Part Seven of this series addresses an issue that is absolute critical to pursuing the war in Afghanistan and the chances for any meaningful grand strategic victory in the war. As Vietnam showed all too clear, tactical victories, and even apparent strategic success, have no value unless they produce stable and lasting favorable results.
It currently seems unlikely that the odds of such success are more than even if one only considers the problems in Afghanistan. The previous briefs in this series – and a wide range of unclassified studies and reports -- raised the following critical issues:
• GIRoA’s current lack of popularity, trust, and integrity at every level from Karzai to local governments, compounded by favoritism, corruption, power brokers, and the impact of criminal networks.
• Tensions between the US and ISAF officials and commanders at every level in GIRoA and especially with Karzai.
• Regional, sectarian, and ethnics divisions within Afghanistan, GIRoA, and some elements of the ANSF.
• Uncertain moves toward negotiation and political accommodation with the Taliban that could result in either its return to power, or new – and possible violent – splits of the country.
• The uncertainty as to whether current tactical gains can be scaled up to cover the entire range of critical districts in the strategy, be transitioned to ANSF control within the required timeframe, and offset Taliban and other insurgent willingness to wait out the US and ISAF presence and overcome tactical defeat by fighting a war of political attrition.
• Uncertain US and allied popular support for the war, willingness to sustain success if it clearly does develop in 2011 and 2014, and willingness to fund the required effort before and after transition.
• Pressure to create an ANSF capable of transition that could offset real progress with artificial deadliness, and be followed by a refusal to fund the force for the need timeframe after transition.
• A civil aid effort in governance, economic, and stability operations that is vastly expensive but cannot meet current development goals, and so far have not shown it can be effective or properly managed and assessed in the hold, build, and transition phases of the war.

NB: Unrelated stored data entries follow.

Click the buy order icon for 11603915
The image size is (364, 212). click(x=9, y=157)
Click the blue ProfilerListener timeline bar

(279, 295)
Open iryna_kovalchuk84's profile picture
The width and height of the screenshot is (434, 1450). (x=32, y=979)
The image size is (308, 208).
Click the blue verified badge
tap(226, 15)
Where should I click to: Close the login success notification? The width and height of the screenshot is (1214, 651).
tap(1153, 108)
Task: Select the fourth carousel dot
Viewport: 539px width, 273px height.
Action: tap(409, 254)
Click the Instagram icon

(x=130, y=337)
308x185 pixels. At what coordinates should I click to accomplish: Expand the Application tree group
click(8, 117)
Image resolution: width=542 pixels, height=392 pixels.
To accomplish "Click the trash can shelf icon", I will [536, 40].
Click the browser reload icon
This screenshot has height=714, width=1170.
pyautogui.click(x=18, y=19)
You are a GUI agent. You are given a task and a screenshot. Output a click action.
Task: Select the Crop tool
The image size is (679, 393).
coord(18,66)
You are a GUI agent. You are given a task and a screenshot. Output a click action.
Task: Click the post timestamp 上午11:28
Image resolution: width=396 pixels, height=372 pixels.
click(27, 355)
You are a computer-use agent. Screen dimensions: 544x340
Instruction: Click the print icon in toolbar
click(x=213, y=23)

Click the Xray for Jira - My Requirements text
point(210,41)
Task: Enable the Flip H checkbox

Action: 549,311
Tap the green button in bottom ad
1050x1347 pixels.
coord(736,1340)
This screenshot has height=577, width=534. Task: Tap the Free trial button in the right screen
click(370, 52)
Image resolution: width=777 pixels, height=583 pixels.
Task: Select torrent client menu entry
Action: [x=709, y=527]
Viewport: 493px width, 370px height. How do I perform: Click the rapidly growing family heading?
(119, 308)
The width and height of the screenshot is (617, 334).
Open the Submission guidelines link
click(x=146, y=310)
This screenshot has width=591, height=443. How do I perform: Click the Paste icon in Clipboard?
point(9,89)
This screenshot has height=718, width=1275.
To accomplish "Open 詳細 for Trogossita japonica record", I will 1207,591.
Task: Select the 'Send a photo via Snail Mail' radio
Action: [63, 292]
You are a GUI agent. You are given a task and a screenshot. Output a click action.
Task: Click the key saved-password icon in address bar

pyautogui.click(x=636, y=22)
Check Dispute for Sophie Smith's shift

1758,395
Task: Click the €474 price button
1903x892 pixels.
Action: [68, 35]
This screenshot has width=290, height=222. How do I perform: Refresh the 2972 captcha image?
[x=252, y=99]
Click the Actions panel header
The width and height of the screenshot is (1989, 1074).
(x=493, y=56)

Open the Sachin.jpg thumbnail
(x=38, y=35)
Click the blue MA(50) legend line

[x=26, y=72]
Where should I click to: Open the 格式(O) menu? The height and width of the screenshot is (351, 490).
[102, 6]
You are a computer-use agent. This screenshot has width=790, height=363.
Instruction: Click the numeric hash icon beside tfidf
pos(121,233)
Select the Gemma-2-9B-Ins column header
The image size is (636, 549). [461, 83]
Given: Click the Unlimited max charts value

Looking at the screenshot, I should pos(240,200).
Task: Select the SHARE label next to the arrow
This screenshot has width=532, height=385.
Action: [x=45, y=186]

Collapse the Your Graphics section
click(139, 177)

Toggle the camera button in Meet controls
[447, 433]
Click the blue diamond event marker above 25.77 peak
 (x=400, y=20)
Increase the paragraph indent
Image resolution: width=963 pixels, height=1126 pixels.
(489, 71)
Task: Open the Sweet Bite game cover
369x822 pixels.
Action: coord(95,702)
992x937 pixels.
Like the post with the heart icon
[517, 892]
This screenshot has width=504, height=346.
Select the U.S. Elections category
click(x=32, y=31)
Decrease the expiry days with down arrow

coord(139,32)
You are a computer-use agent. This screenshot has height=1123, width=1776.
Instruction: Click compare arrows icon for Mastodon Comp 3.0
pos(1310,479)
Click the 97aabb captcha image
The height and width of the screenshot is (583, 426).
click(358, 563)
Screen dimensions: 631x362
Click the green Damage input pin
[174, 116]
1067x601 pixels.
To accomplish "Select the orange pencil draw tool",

None of these very real risks are necessarily “war stoppers.” All wars involve the risk of failure, and no one can ever guarantee lasting strategic and grand strategic success. The practical problem, however, is that the war is not simply being fought in – or for – Afghanistan. The stability and future of Pakistan alone is critical, and so is its willingness to put an ended to Al Qa’ida, Taliban,
Haqqani, and other sanctuaries inside Pakistani territory.